## Problem
Each line below that carries the string "label" must appear in the answer.

## Exercise data
'''

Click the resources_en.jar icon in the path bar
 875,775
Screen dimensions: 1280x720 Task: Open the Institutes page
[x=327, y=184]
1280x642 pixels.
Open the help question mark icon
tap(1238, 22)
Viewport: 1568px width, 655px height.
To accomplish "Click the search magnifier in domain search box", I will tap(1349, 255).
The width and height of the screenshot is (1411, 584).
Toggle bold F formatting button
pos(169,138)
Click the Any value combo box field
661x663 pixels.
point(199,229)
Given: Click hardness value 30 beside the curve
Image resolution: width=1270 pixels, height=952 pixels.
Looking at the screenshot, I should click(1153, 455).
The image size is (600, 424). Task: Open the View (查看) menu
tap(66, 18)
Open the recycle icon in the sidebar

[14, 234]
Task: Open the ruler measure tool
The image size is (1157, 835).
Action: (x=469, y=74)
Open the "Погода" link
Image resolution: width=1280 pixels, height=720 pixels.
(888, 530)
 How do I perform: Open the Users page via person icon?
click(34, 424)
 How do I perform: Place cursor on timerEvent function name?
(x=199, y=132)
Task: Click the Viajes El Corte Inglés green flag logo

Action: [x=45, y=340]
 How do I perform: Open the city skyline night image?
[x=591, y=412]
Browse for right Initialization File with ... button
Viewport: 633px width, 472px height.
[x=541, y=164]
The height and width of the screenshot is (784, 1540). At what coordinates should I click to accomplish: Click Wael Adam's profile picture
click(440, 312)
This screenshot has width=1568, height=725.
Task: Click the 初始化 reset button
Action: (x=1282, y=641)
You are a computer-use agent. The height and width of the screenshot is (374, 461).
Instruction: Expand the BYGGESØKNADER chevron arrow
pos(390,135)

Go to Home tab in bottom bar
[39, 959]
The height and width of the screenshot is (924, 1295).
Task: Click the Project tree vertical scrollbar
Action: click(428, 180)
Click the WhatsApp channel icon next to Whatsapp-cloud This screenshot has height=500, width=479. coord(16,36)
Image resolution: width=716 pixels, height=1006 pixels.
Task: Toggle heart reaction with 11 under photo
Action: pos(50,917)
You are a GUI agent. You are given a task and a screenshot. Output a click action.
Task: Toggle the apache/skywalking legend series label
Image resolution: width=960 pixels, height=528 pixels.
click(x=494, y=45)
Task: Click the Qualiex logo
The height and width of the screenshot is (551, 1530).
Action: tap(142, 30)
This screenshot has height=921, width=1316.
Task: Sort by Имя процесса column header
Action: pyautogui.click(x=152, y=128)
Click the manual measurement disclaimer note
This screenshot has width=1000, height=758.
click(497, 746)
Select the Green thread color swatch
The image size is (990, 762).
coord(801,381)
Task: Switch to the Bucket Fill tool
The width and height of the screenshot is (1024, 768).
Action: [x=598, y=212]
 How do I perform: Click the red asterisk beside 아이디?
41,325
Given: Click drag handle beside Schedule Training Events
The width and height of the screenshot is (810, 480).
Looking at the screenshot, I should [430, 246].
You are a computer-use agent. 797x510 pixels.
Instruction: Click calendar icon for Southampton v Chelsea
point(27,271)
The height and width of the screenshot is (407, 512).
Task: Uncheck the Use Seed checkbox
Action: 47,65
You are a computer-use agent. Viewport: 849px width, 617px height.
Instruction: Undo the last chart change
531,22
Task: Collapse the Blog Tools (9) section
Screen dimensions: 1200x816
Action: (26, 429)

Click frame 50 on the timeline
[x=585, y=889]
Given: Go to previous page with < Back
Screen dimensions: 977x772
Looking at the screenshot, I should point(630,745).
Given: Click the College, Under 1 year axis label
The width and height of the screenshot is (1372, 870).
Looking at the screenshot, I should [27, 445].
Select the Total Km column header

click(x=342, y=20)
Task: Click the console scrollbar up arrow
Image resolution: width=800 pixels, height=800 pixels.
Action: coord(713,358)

'''

## Task result
Task: Toggle the apache/skywalking legend series label
Given: Click the College, Under 1 year axis label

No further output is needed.